DOI: 10.1192/bjo.2026.11146 ISSN: 2056-4724

Do Negative Symptom Study Volunteers Represent the Wider Schizophrenia Population? Evidence from a Clozapine Clinic

Jacob Walsh, Emilio Fernández-Egea

Aims:

The representativeness of study populations relative to the clinical populations they aim to reflect remains contested. Evidence suggests that some research cohort populations present with less severe symptoms compared to clinical populations. This phenomenon may also occur in studies investigating motivational impairment within schizophrenia, whereby recruited patients have less severe motivational impairment than typical patients. Thus, findings of studies investigating motivational impairments in schizophrenia may not fully generalise to the wider patient population.

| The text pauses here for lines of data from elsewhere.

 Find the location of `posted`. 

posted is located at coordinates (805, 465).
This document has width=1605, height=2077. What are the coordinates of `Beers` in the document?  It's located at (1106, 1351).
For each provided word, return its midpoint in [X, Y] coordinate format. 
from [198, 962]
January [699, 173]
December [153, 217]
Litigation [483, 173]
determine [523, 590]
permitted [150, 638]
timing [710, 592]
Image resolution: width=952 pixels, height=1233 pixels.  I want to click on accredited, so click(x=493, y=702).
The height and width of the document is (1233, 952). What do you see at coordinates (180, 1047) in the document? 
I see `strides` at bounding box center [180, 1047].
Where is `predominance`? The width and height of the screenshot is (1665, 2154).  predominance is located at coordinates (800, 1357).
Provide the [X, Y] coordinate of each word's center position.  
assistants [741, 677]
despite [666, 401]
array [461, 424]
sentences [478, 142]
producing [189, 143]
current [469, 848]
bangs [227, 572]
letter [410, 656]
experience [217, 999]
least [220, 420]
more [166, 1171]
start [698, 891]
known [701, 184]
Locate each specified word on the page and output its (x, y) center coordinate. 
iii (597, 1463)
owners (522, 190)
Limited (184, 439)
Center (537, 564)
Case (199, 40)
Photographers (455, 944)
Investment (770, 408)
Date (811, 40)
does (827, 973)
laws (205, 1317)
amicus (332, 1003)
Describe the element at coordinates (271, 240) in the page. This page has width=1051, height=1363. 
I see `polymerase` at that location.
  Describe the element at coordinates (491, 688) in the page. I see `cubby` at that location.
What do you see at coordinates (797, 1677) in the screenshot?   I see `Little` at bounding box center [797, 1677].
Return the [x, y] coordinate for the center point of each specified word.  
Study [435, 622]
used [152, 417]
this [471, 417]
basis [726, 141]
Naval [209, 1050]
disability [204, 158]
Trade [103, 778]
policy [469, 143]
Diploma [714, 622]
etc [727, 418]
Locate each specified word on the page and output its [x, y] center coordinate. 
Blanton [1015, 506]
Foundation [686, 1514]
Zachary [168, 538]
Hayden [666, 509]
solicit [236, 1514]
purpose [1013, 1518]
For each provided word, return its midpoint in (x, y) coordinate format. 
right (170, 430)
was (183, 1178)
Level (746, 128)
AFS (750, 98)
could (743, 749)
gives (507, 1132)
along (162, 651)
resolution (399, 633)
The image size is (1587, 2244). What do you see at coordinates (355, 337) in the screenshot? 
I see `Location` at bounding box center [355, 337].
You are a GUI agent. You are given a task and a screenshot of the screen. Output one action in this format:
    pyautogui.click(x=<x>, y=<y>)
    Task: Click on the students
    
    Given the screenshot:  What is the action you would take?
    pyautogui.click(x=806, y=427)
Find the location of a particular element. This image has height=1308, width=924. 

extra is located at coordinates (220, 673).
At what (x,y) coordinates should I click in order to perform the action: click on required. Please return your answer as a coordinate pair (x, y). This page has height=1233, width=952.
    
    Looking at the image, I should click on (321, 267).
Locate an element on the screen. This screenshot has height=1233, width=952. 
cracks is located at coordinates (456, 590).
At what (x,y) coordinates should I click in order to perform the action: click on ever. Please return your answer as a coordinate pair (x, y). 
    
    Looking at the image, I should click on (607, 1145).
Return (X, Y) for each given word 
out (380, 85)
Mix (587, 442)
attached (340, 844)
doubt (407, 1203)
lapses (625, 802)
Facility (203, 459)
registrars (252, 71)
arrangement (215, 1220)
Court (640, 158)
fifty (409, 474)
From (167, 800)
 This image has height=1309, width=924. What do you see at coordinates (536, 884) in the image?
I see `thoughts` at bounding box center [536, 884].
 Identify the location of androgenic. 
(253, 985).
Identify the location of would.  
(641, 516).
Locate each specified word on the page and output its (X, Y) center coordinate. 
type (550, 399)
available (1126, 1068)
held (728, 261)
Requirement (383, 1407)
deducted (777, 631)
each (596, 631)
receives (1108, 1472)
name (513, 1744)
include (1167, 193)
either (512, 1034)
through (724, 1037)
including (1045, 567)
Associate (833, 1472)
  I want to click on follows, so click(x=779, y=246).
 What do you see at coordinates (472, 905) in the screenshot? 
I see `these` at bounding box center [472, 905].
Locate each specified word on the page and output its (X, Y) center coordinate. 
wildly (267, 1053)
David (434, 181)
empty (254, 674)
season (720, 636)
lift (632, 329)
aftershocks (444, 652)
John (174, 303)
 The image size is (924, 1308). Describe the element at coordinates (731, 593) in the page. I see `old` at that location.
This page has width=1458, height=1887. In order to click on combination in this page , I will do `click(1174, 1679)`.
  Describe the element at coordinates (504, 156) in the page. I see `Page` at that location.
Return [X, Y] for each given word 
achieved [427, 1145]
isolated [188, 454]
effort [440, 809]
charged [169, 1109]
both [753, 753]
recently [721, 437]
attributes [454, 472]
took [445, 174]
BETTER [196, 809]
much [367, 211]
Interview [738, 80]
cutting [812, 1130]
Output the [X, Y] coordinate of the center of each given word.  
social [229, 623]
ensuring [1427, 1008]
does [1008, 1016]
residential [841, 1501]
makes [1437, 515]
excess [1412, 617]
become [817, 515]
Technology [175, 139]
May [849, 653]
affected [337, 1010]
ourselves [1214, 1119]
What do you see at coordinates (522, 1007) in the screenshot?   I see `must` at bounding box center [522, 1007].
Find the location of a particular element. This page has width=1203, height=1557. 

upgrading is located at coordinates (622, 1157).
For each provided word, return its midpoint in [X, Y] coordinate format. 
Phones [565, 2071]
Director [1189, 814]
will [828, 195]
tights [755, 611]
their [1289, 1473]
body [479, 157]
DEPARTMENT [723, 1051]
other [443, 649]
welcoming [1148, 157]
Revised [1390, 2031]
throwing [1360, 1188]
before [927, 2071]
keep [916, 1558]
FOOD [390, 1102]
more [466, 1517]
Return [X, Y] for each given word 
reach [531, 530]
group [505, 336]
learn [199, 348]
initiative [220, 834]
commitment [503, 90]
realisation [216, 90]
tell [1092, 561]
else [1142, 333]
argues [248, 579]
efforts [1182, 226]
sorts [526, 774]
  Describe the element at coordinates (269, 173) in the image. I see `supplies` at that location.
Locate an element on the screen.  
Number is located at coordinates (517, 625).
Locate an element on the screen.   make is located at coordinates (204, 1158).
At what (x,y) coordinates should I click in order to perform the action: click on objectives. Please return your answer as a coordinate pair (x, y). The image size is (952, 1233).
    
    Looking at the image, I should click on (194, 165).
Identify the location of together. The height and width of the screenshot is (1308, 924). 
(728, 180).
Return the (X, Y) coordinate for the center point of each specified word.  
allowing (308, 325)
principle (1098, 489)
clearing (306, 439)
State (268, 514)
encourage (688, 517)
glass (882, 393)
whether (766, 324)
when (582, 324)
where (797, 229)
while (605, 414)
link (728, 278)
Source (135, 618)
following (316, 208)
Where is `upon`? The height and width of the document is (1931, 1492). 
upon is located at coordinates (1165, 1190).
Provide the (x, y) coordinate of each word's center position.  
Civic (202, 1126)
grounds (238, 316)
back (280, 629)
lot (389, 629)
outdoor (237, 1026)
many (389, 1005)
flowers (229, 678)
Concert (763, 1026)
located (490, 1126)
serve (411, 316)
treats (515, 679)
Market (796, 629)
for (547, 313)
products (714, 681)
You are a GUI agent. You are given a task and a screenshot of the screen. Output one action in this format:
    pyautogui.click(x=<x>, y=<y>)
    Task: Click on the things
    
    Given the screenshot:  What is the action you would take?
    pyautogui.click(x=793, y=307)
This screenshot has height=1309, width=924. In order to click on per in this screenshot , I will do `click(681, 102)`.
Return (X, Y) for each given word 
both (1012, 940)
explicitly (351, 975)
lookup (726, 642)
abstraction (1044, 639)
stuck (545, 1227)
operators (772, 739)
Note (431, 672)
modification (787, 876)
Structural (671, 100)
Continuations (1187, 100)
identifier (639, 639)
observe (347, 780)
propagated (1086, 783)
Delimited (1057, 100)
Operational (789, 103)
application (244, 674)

We aim to assess the representativeness of participants diagnosed with treatment-resistant schizophrenia who volunteered for a study on motivation compared with patients attending the Cambridge Clozapine Clinic who did not volunteer for that study, across demographics and clinical outcomes, with a specific focus on motivation and pleasure.

Methods:

The CHANSS (Characterising negative symptoms in schizophrenia) is a multi-centre international study aiming to characterise the cognitive mechanisms underlying motivational impairment within the negative symptoms of schizophrenia. Data used were collected from the CHANSS study (n=69 clozapine-treated) and from the Cambridge Clozapine Clinic, included in the ethically approved database (n=244 post duplicate removal). Statistical analysis was conducted via R to assess the difference in population demographics (Age, sex, family history, smoking, dose of clozapine) and outcomes (Outcomes were measured using the Positive and Negative Scale (PANSS), Brief Negative Symptom Scale (BNSS), Calgary Depression Scale (CDS) and Global Assessment of Functioning (GAF) Scale). BNSS-MAP, a measure of apathy, was the primary variable studied.

Results:

Clinical outcomes followed a non-normal distribution with unequal variance and high levels of heterogeneity. BNSS overall motivation and pleasure score (MAP), as well as its subcomponents of anhedonia, asociality and avolition, showed no significant difference. CHANSS participants taking clozapine had a significantly younger age. The CHANSS cohort showed significantly higher scores across several other symptom measures. CHANSS participants were more likely to have a higher positive score for positive symptom severity, expression, anhedonia, blunting and CDS total score. Power calculations for all significant results returned a high power above (all >0.9).

Conclusion:

For the primary outcome of differences in motivation and pleasure, no significant differences occurred between the clozapine-treated CHANSS participants and the Cambridge clozapine clinic cohort. Thus, for studying motivational impairment, the CHANSS Study was successful in recruiting a study population representative of the wider patient population. However, demographic differences and higher symptom scores in domains beyond motivation and pleasure should be considered when interpreting any findings beyond motivational impairment.